Estrogen and Tamoxifen Protect against Mn-Induced Toxicity in Rat Cortical Primary Cultures of Neurons and Astrocytes
E. S. Y Lee,
Chronic exposure to manganese (Mn) leads to a neurological disorder, manganism, which shares multiple common features with idiopathic Parkinson disease (IPD). 17β-Estradiol (E2) and some selective estrogen receptor modulators, including tamoxifen (TX), afford neuroprotection in various experimental models of neurodegeneration. However, the neuroprotective effects and mechanisms of E2/TX in Mn-induced toxicity have yet to be documented.
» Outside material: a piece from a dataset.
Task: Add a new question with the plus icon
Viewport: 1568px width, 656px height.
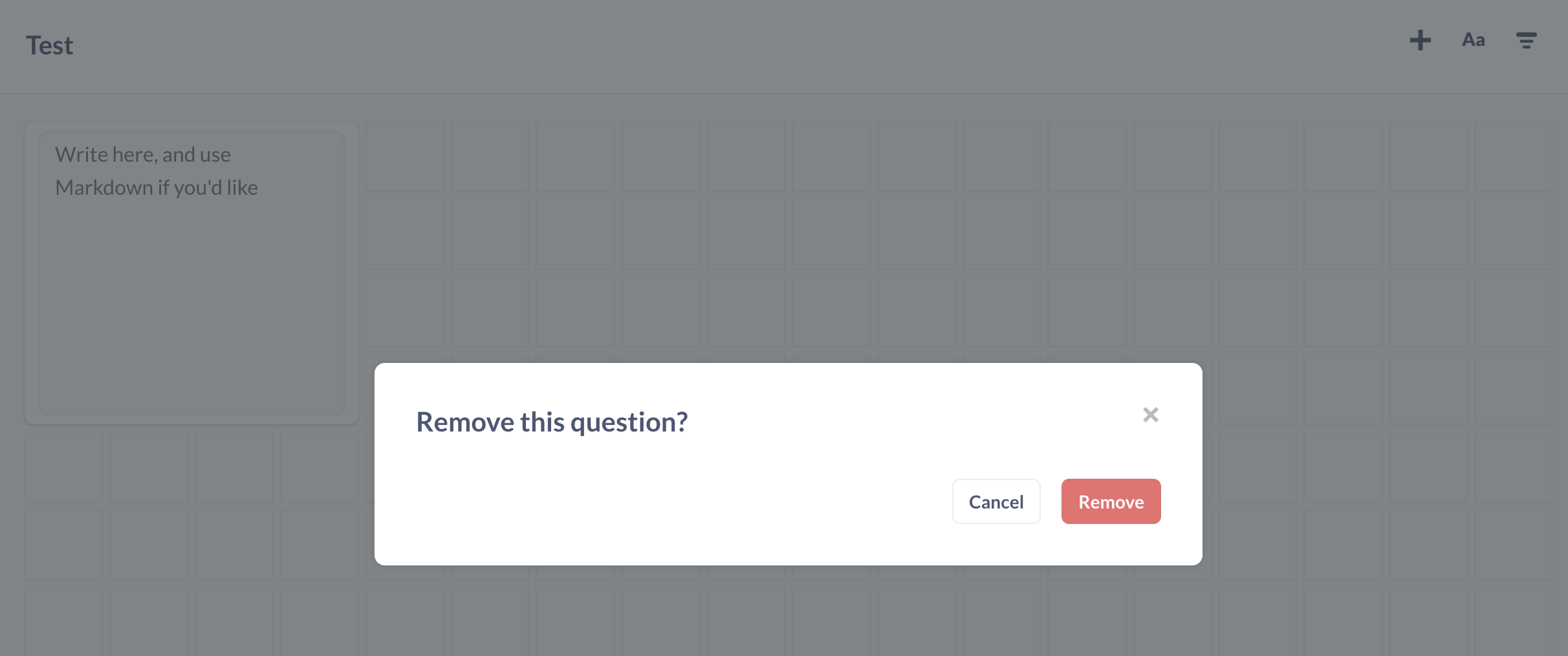Action: [1421, 40]
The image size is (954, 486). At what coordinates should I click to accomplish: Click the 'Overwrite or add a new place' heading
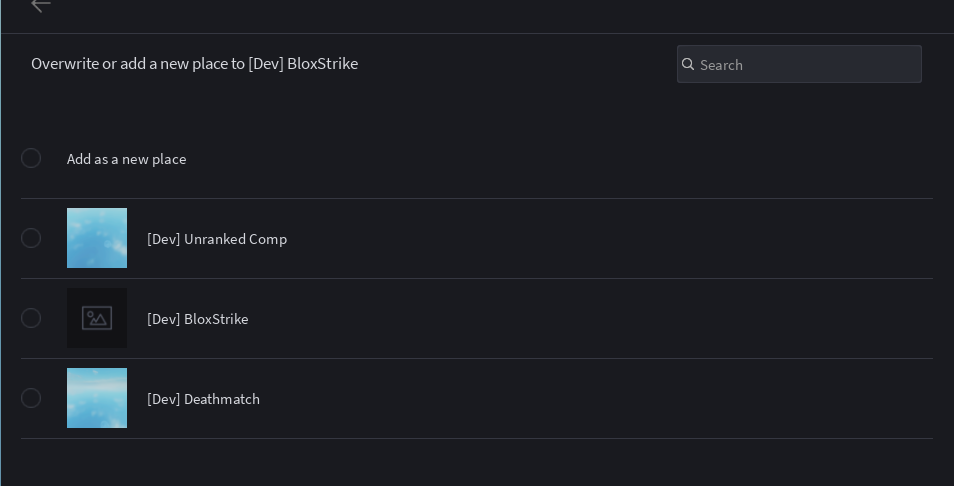(195, 64)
Herein, we studied the ability of E2/TX to protect rat cortical primary neuronal and astroglial cultures from Mn-induced toxicity. Cell viability, Western blot, and reactive oxygen species (ROS) generation were assessed. Results established that both E2 (10nM) and TX (1µM) attenuated Mn-induced toxicity. The protective effects of E2/TX were more pronounced in astrocytes versus neurons. The E2-mediated attenuation of Mn-induced ROS generation in astrocytes at 6-h treatment (where no cell death was detected) was mediated by a classical estrogen receptor (ER) pathway and the TX-mediated effect on Mn-induced ROS generation was not mediated via classical ER-dependent mechanisms and likely by its antioxidant properties. The phosphatidylinositol-3 kinase (PI3K)/Akt signaling pathway was involved in both E2- and TX-induced attenuation of Mn-induced ROS formation (6 h) in astrocytes. Treatments with Mn for a longer duration (24 h) led to significant cell death, and the protective effects of E2 and TX were (1) not mediated by a classical ER pathway and (2) associated with activation of both mitogen-activated protein kinase/extracellular signal-regulated kinase and PI3K/Akt signaling pathways. Taken together, the results suggest that both E2 and TX offer effective therapeutic means for neuroprotection against Mn-induced toxicity.